LOL Ryan Seacrest out


----------



## bill (May 21, 2004)

Easy one


----------



## MEGABITE (May 21, 2004)

bill said:


> LOL Ryan Seacrest out


DING DING DING
winner


----------



## Paul Marx (Nov 13, 2009)

Post #25 John Candy


----------



## MEGABITE (May 21, 2004)

Tough one


----------



## RB II (Feb 26, 2009)

Blake Shelton


----------



## essayons75 (May 15, 2006)

#30 Blake Shelton


----------



## MEGABITE (May 21, 2004)

Dang, you guys are good!


----------



## misbhavn (Nov 19, 2010)

#27 Bruce Lee


----------



## bill (May 21, 2004)

Ok, dug up a old one. Couple in the photo might be easy but for bonus green, name them all


----------



## poppadawg (Aug 10, 2007)

Dead people who live in a chitty house


----------



## lite-liner (Mar 15, 2005)

Edison, Bell & I dont know the other 2


----------



## bill (May 21, 2004)

poppadawg said:


> Dead people who live in a chitty house


LOL Maybe but they are all very well known, changed people's lives and very wealthy. I doubt any of them lived in that house at that time.


----------



## spike404 (Sep 13, 2010)

Henry Ford is one.


----------



## bill (May 21, 2004)

lite-liner said:


> Edison, Bell & I dont know the other 2


Henry Ford, Thomas Edison, Warren G. Harding and Harvey S. Firestone

I would have loved to hear what they were talking about


----------



## Tortuga (May 21, 2004)

bill said:


> Ok, dug up a old one. Couple in the photo might be easy but for bonus green, name them all


Henry Ford, Edison, Pres. Warren Harding, Henry Firestone....

(greenies dont do me no good..think I been 'frozen' for a couple of years. LOL)

dang, Bill..you posted the answer while I wuz busy googling..


----------



## atm_93 (Mar 16, 2005)

bill said:


> Henry Ford, Thomas Edison, Warren G. Harding and Harvey S. Firestone
> 
> I would have loved to hear what they were talking about


Probably the Revenue Act


----------



## flashlight (Jul 9, 2007)

Tough one..but worth it!


----------



## Tortuga (May 21, 2004)

flashlight said:


> Tough one..but worth it!


Audie Murphy ???


----------



## flashlight (Jul 9, 2007)

Yes sir!
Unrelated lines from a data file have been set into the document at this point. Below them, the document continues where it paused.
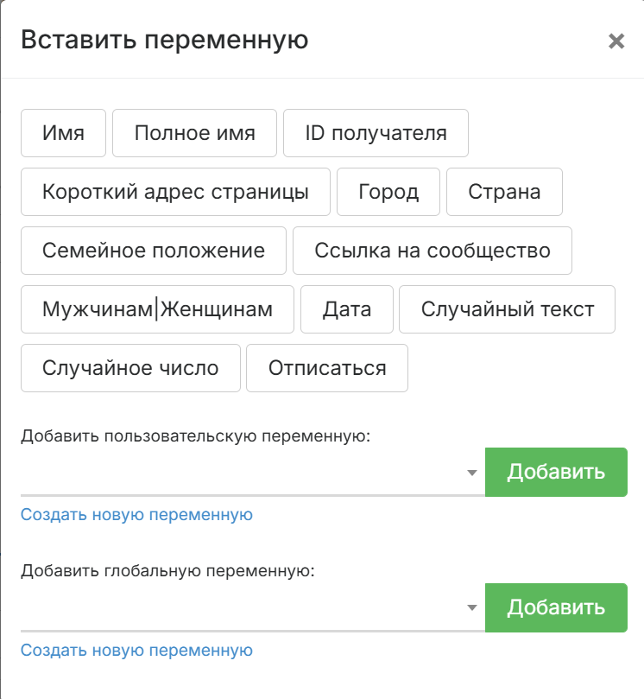Click the ID получателя button
This screenshot has height=699, width=644.
click(x=376, y=133)
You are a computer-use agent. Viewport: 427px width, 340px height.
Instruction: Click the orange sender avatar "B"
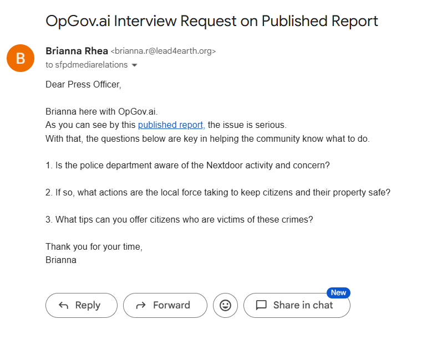tap(20, 58)
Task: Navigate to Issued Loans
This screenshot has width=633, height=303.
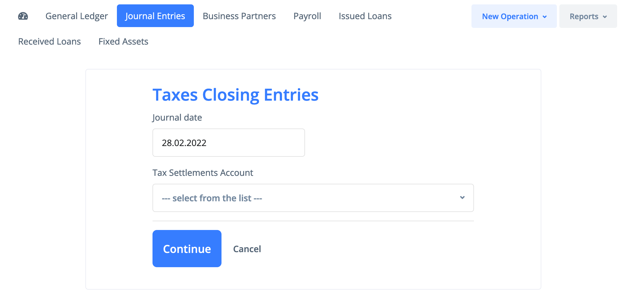Action: click(x=365, y=16)
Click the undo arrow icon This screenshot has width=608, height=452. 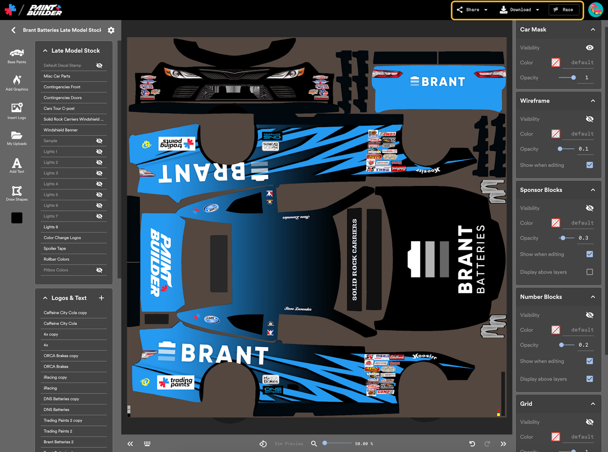pyautogui.click(x=472, y=443)
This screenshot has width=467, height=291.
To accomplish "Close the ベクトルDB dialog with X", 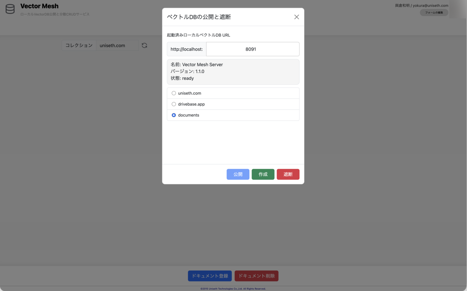I will click(296, 17).
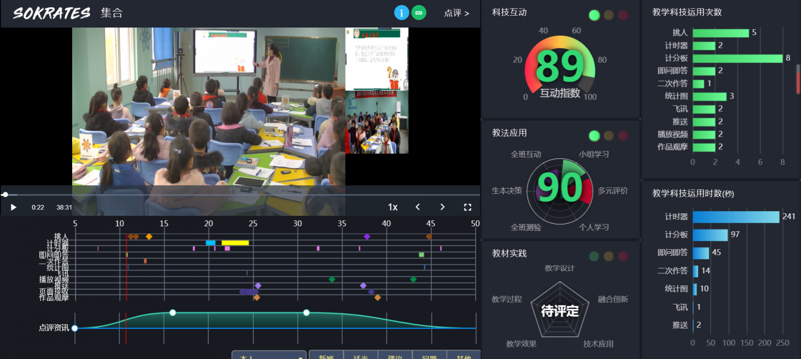Screen dimensions: 801x359
Task: Select yellow indicator in 教材实践 panel
Action: pyautogui.click(x=609, y=256)
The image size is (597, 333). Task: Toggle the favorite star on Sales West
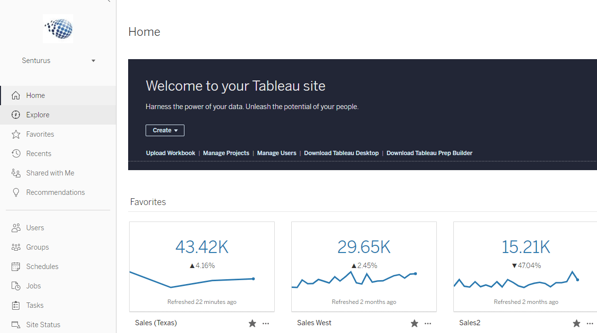pyautogui.click(x=414, y=323)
Very nice!


----------



## bigfishtx (Jul 17, 2007)

Who is QEII?


----------



## donkeyman (Jan 8, 2007)

*this not too hard*


----------



## RB II (Feb 26, 2009)

bigfishtx said:


> Who is QEII?


Queen Elizabeth II


----------



## skniper (Oct 31, 2008)

donkeyman said:


>


Foyt....aaannnnnnd....Kevin Costner


----------



## DCAVA (Aug 5, 2013)

OK I'll play also..

How 'bout this guy?


----------



## sboudreaux (May 22, 2008)

DCAVA said:


> OK I'll play also..
> 
> How 'bout this guy?
> 
> View attachment 1685497


JFK?


----------



## donkeyman (Jan 8, 2007)

*classic fight*


----------



## DCAVA (Aug 5, 2013)

sboudreaux said:


> JFK?


U got it!

Green to ya!!


----------



## Seachaser (Dec 30, 2005)

#42, Cale Yarbrough, and Donny Allison?


----------



## Goags (May 28, 2004)

Doing a google search of the images is almost cheating, tho I know, no rules. I'll throw one down, tried to find the most obscure pic of the event.


----------



## ralph7 (Apr 28, 2009)

bill said:


> Henry Ford, Thomas Edison, Warren G. Harding and Harvey S. Firestone
> 
> *I would have loved to hear what they were talking about*


So would have Edison.


----------



## ralph7 (Apr 28, 2009)

Goags said:


> Doing a google search of the images is almost cheating, tho I know, no rules. I'll throw one down, tried to find the most obscure pic of the event.


Nolan Ryan?


----------



## Bull Red (Mar 17, 2010)

I'll guess... its a beaned batter putting a whoopin' on a pitcher. :slimer:


----------



## Goags (May 28, 2004)

ralph7 said:


> Nolan Ryan?


Ding, ding, ding! Winner!


----------



## 2Beez (Jun 9, 2010)

Goags said:


> Ding, ding, ding! Winner!


 Second answer could be Robin Ventura catching an *** whipping :headknock is probably what his face felt like


----------



## Goags (May 28, 2004)

Bull Red said:


> I'll guess... its a beaned batter putting a whoopin' on a pitcher. :slimer:


Close...Nolan putting a whooping on Ventura. Here's the video...I was there that night. Made us all proud!


----------



## Bull Red (Mar 17, 2010)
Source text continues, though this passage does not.